Benjamin Guy Babington (5 March 1794 – 8 April 1866) was an English physician and epidemiologist.

==Life==
Benjamin Babington was born on 5 March 1794, the son of the physician and mineralogist William Babington (1756–1833) and his wife, Martha Elizabeth (née Hough) Babington.

After serving as a midshipman and studying at Charterhouse School from 1803 to 1807 and then the East India Company College at Haileybury until 1812, he worked in government at Madras, India. Returning to England, he studied medicine at Guy's Hospital and Cambridge, receiving his doctorate in 1831. He then became Assistant Physician at Guy's but resigned after a disagreement in 1855. During his career, he invented several medical instruments (including the first laryngoscope) and techniques. He performed the first laryngoscopy with his glottiscope in 1829. He became a Fellow of the Royal College of Physicians. According to Henry Morley, he also "distinguished himself by inquiries into the cholera epidemic in 1832".

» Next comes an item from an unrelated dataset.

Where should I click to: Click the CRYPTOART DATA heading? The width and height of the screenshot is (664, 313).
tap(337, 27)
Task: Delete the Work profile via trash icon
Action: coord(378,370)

He was Secretary to The Royal Asiatic Society of Great Britain and Ireland and in March, 1828 elected a Fellow of the Royal Society. In 1834–1836 he was President of the Hunterian Society. He was a censor and Croonian Lecturer (1841) at the Royal College of Physicians. In 1850 he was elected the founding President of the Epidemiological Society of London and served in that capacity to within months of his death. At least one authority refers to the founding as the beginning of modern epidemiology. In 1853–1855 he was president of the Pathological Society of London and 1863 was also president of the Royal Medical and Chirurgical Society.

Babington died on 8 April 1866.

==Publications==
He wrote several papers, and translated several others, including:

- four papers from Justus Friedrich Karl Hecker's Epidemics of the Middle Ages.
- Ernst, Baron von Feuchtersleben's Principles of Medical Psychology.

==Family==
Babington was named after his father's best friend Benjamin Fayle, and the fact that he was born in Guy's Hospital. He married Fayle's daughter Anna Mary, who gave him four children. He also became a director of B. Fayle and Co. (Merchants) together with his sister-in-law (Charlotte Fayle) and his brother-in-law (Rev. Richard Fayle). Benjamin Guy Babington's son - Stephen Piele Babington also became a director of B.Fayle & Co.